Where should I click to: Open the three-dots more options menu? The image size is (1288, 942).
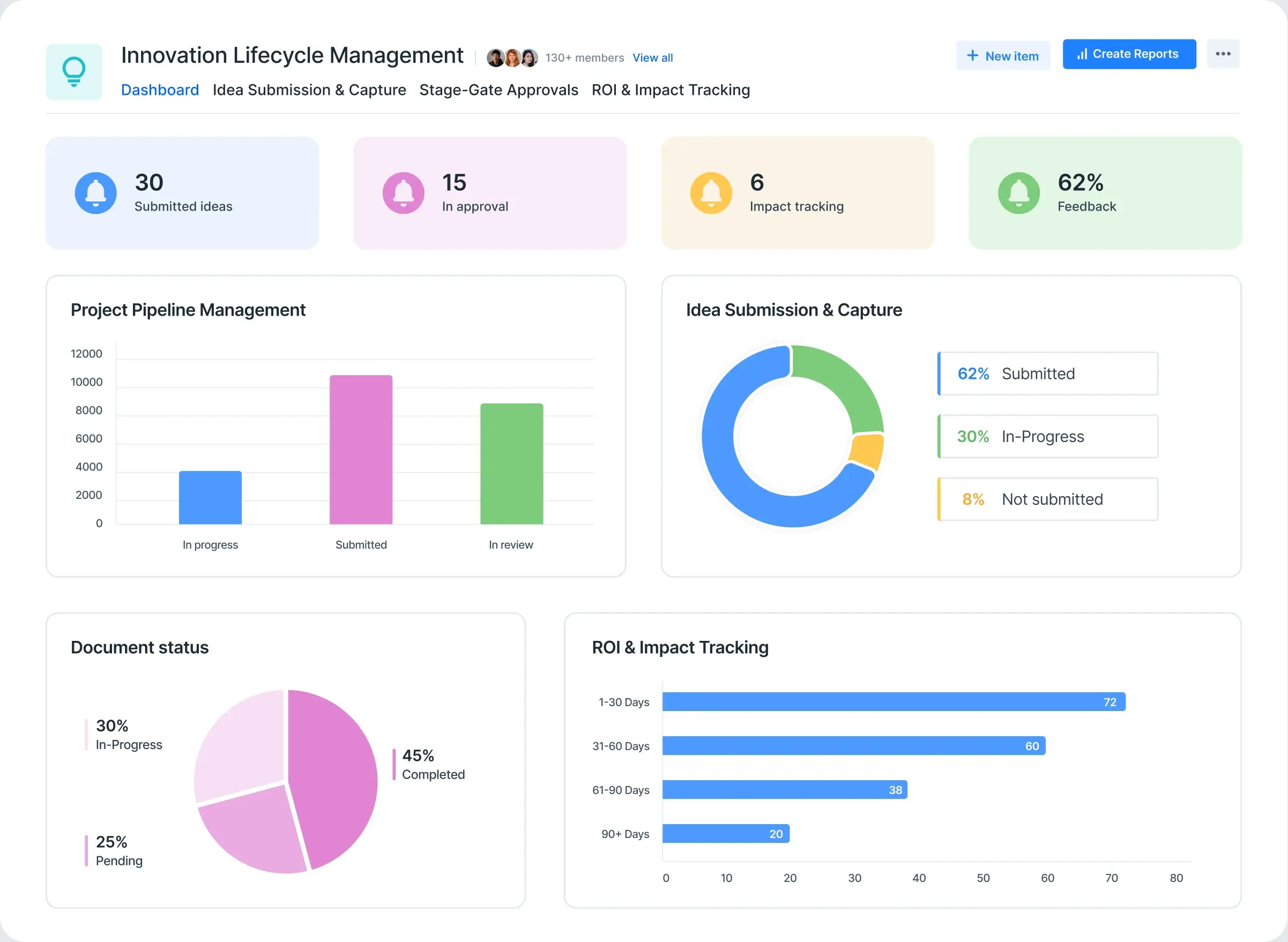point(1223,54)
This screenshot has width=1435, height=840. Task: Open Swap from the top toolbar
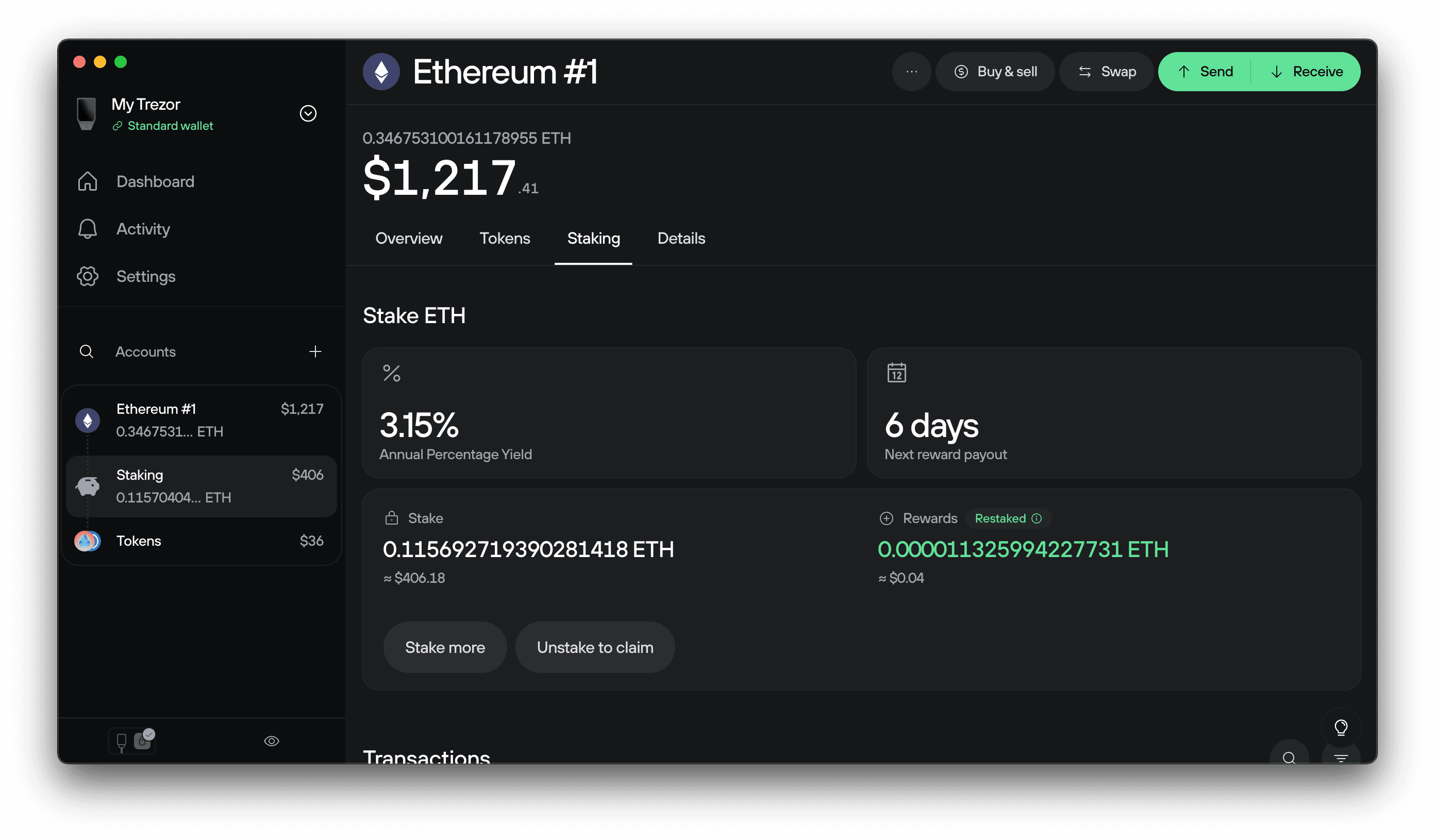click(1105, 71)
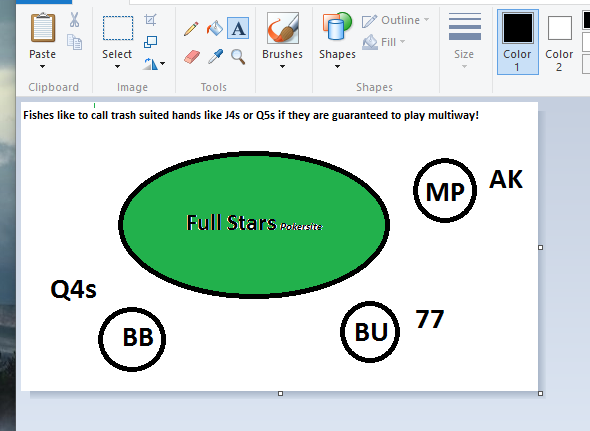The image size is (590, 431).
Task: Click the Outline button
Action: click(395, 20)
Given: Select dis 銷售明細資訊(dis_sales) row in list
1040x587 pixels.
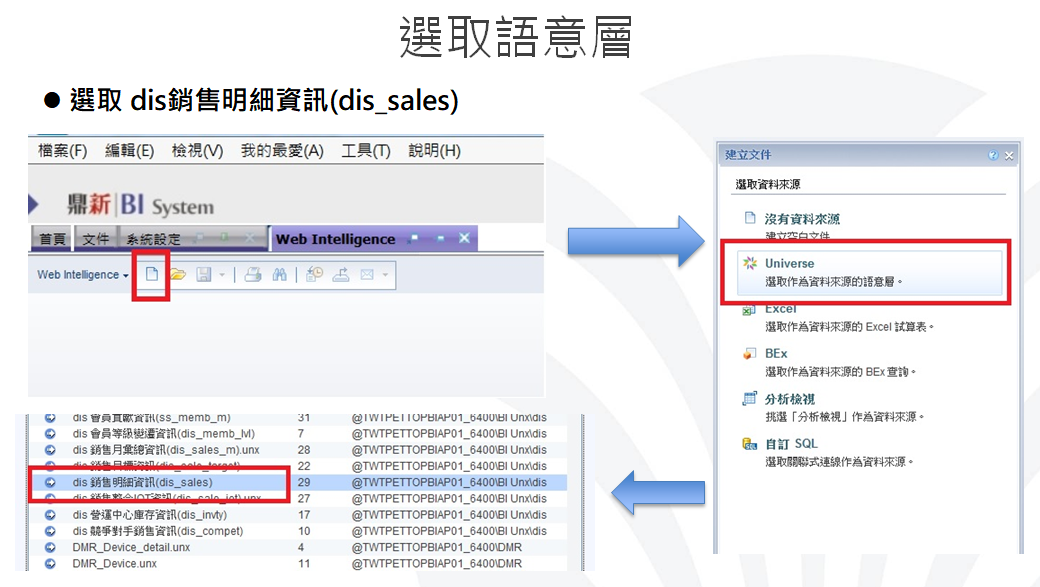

...

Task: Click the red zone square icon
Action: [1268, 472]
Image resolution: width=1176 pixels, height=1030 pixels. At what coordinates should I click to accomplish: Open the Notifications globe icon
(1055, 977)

--

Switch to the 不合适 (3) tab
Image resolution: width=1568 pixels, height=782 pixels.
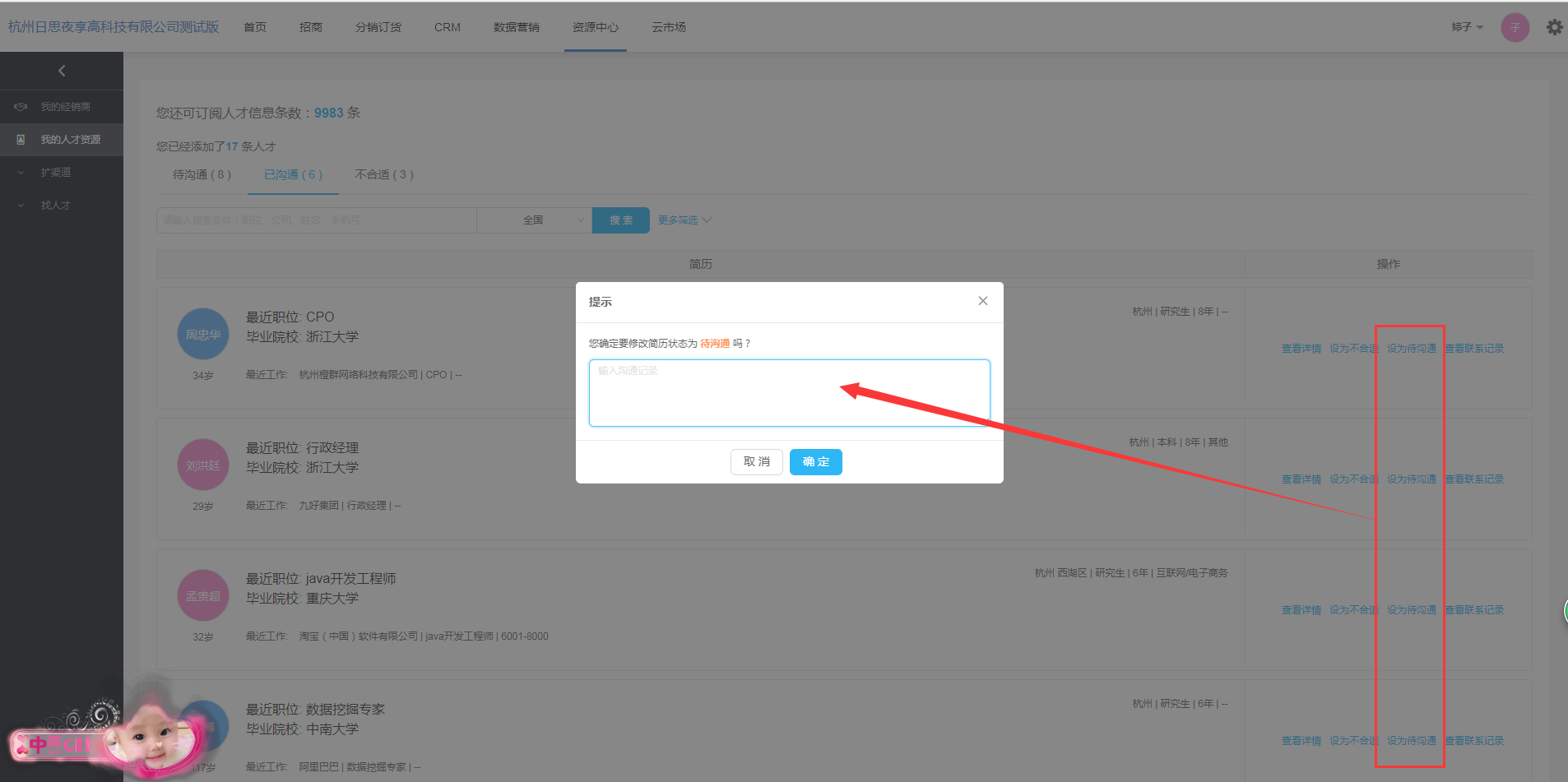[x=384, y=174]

| WHAT IS NEEDED |
Rewrite the records from the line with "Where should I" to the line with "1040x587 pixels.", replacing "Open" with "Launch" and changing nothing else. Leave the pictures out of your answer.

| REPLY TO THE EXERCISE |
Where should I click to: Launch the three-dots more options menu? The image size is (1288, 942).
point(1223,54)
This screenshot has width=1435, height=840. Task: Launch Swap from the top toolbar
click(1105, 71)
The image size is (590, 431).
Task: Click the Outline button
Action: click(395, 20)
Given: Select dis 銷售明細資訊(dis_sales) row in list
1040x587 pixels.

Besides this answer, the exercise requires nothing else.